→ Stored items
━━━━━━━━

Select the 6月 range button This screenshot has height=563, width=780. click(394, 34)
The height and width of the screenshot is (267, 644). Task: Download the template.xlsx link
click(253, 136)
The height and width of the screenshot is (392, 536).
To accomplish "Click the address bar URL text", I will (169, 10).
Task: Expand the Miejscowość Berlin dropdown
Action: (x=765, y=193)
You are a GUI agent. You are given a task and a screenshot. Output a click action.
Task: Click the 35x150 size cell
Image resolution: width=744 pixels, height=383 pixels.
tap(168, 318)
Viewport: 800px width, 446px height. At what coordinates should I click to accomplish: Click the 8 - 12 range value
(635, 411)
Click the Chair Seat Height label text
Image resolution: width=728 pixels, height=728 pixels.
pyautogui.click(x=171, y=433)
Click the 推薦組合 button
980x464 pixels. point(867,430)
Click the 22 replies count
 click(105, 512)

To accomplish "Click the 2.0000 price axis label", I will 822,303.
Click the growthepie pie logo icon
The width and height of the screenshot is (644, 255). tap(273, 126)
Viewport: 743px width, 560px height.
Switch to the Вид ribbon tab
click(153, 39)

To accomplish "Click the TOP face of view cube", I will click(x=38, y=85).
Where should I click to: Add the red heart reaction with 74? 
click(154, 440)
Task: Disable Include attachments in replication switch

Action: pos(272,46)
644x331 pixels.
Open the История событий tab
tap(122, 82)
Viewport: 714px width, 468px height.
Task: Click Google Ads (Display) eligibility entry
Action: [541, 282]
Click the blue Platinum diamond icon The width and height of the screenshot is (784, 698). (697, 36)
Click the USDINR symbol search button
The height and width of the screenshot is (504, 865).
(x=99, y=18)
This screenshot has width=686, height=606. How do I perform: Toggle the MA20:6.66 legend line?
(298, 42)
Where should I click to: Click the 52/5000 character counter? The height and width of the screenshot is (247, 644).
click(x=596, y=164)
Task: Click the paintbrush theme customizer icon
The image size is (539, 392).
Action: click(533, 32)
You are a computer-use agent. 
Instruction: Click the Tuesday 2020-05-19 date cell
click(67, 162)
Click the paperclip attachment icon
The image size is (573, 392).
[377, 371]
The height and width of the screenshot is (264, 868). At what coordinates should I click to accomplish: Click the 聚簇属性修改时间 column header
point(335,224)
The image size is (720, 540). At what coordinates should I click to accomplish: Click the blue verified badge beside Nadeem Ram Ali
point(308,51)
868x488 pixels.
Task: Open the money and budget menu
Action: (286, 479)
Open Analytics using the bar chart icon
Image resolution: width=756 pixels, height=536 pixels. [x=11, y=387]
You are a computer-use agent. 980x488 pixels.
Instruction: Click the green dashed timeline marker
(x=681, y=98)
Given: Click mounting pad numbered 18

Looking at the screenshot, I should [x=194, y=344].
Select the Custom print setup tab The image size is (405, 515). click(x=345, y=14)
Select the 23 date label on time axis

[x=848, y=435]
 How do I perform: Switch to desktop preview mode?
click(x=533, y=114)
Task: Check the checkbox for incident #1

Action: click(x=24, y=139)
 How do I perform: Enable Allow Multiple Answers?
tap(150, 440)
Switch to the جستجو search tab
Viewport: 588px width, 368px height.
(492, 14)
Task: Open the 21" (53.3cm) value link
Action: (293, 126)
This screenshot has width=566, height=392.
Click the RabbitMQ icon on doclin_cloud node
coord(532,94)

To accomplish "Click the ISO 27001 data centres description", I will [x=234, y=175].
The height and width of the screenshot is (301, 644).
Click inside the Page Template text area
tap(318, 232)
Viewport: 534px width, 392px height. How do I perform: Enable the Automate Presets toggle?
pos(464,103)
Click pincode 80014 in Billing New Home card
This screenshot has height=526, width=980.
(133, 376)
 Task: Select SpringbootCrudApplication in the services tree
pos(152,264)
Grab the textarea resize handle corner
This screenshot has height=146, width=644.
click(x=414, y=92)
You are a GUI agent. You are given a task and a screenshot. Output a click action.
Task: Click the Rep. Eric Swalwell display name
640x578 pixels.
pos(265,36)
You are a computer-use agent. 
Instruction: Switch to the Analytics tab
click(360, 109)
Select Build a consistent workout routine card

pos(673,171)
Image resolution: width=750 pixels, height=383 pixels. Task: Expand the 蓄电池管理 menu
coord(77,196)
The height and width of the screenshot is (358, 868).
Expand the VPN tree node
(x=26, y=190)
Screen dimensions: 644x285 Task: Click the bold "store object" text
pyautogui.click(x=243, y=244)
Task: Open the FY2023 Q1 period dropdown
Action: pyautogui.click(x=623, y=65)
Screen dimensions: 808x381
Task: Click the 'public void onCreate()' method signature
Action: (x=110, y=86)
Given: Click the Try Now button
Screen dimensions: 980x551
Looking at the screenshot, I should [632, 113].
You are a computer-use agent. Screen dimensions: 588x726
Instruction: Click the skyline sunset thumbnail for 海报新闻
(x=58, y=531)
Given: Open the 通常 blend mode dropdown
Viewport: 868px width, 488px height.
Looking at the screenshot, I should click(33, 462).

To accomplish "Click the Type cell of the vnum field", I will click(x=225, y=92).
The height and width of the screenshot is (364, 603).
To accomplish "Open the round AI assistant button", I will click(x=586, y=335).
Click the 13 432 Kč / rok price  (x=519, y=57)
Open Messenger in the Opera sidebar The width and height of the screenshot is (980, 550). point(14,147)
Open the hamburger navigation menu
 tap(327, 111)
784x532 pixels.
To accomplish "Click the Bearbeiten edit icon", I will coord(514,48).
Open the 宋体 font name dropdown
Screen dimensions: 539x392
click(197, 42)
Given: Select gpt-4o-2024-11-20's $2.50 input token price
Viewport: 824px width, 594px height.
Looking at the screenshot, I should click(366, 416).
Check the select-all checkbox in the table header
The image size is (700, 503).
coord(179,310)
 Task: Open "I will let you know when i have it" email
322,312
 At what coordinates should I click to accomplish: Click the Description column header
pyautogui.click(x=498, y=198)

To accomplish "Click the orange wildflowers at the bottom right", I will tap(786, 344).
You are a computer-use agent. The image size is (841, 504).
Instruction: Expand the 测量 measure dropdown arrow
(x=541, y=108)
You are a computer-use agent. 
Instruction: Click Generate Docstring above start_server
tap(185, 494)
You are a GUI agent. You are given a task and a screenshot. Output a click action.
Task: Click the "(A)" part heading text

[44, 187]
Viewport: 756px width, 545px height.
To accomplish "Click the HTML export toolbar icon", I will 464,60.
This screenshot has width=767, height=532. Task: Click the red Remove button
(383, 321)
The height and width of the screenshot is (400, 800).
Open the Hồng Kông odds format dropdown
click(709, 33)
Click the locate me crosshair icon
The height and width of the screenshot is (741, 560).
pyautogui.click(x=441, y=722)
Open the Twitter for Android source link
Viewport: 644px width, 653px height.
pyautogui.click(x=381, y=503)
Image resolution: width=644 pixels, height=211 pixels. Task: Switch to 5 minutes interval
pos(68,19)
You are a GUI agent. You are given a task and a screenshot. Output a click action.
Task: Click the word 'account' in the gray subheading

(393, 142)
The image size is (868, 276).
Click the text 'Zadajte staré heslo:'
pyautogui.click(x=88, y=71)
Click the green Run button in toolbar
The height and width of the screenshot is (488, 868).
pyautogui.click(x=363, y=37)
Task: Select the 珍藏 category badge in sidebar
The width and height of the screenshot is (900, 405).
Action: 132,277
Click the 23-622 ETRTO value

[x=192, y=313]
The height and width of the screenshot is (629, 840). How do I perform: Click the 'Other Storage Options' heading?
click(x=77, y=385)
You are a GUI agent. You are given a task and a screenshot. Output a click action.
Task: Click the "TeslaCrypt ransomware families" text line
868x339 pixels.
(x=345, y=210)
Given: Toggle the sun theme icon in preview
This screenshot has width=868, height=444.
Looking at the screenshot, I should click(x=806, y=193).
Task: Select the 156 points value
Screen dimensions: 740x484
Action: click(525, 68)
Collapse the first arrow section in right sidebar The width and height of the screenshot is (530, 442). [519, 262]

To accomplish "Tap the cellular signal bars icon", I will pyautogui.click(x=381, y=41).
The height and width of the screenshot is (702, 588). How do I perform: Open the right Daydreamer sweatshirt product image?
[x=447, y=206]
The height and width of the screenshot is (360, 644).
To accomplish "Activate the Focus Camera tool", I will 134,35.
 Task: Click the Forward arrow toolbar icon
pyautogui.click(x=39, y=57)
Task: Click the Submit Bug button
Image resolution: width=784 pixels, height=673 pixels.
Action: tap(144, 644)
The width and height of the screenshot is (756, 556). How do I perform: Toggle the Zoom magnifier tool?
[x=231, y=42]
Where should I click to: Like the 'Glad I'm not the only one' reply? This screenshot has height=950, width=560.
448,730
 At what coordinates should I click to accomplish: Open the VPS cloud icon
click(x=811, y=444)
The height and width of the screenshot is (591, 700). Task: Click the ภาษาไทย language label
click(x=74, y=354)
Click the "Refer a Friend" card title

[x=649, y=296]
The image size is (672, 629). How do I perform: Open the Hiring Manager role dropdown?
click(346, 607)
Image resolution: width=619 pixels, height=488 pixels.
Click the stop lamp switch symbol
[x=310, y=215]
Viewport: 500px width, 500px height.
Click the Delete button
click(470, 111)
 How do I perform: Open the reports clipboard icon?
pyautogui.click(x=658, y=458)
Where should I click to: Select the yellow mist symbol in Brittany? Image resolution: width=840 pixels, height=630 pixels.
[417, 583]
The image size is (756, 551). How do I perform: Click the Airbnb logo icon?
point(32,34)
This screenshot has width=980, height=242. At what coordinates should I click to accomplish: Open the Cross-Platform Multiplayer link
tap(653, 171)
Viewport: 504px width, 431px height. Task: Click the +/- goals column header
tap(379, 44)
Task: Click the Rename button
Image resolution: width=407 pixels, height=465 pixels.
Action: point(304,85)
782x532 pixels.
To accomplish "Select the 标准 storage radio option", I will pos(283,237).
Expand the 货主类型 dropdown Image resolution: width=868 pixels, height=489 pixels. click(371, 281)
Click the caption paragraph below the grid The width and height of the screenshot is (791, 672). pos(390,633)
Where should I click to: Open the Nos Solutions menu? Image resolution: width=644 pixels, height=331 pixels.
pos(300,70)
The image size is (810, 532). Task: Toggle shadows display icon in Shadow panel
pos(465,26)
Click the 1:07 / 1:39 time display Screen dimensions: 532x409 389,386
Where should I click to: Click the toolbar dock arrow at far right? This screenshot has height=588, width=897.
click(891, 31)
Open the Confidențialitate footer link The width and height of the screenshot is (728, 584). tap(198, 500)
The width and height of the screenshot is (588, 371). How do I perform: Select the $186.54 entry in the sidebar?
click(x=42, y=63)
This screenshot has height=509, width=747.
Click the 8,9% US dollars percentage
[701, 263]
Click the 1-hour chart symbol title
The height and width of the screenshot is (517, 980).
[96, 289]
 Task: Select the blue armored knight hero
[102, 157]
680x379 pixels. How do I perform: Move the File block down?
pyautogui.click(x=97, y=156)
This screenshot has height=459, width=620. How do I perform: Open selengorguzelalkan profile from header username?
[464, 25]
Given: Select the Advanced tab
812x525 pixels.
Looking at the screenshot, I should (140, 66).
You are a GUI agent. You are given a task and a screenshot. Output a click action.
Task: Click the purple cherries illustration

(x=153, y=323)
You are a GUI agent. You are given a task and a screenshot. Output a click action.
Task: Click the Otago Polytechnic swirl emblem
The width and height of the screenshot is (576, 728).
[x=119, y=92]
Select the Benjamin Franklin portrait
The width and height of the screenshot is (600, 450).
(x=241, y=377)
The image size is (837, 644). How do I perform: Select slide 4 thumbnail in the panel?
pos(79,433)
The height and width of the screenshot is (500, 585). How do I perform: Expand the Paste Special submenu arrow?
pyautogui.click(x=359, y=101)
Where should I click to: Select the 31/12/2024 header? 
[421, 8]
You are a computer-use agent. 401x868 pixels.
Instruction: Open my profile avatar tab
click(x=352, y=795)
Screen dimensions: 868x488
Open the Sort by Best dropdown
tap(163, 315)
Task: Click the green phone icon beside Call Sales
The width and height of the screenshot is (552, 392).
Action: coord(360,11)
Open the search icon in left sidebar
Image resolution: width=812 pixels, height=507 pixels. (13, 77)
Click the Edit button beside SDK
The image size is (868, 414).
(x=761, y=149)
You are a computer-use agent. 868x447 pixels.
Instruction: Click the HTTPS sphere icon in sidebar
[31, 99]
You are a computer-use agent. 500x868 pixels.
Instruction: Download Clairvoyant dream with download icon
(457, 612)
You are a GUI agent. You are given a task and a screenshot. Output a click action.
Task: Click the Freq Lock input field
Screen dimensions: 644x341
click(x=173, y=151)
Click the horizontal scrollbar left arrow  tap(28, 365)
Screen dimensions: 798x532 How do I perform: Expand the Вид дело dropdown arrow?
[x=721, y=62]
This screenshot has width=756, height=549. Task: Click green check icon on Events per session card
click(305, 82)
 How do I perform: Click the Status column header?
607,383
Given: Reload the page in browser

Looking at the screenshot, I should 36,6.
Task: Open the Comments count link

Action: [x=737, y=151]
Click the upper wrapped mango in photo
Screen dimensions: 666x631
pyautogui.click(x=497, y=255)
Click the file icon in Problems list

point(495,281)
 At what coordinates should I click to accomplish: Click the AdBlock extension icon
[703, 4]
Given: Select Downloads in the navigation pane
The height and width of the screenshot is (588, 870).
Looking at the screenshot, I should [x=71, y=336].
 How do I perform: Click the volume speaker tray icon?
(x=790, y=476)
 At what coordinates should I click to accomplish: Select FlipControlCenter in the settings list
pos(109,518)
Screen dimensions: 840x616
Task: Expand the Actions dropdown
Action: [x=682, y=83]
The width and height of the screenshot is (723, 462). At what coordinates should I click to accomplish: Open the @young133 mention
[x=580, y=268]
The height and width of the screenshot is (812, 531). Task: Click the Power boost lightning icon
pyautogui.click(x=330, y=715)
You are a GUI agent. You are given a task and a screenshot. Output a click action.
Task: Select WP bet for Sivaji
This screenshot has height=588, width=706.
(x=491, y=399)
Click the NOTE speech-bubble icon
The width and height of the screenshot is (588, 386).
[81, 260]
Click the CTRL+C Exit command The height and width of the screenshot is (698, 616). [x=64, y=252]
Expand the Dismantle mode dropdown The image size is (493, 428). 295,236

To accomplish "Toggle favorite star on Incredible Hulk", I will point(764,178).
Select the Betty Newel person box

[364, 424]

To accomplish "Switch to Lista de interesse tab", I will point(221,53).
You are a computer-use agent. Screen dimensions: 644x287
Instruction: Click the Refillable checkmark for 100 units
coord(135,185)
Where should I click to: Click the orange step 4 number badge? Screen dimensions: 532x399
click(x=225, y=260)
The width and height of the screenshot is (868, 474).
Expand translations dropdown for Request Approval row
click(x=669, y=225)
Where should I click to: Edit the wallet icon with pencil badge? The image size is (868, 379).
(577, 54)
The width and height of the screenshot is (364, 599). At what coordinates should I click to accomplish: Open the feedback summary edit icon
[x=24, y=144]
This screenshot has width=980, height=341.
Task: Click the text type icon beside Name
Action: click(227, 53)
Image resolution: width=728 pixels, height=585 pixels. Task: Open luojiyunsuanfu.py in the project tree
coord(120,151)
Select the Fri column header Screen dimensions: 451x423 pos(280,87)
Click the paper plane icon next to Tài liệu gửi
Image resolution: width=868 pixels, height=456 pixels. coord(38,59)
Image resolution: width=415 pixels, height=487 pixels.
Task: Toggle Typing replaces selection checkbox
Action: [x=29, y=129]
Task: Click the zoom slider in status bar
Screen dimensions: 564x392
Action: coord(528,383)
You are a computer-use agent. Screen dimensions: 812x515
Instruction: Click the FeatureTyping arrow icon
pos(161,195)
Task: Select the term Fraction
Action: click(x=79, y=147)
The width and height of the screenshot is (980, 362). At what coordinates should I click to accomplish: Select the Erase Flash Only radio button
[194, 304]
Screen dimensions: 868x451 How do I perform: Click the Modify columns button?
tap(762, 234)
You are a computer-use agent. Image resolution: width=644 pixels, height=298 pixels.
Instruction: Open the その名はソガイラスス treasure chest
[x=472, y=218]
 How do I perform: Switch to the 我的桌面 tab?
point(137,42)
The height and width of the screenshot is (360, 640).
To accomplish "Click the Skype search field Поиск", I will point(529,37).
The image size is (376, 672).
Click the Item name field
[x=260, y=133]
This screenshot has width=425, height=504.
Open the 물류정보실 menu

━━━━━━━━

→ Problem to solve
Return only the lines of the records in which the string "theme" appears.

→ Final answer
Task: Click the paintbrush theme customizer icon
Given: Toggle the sun theme icon in preview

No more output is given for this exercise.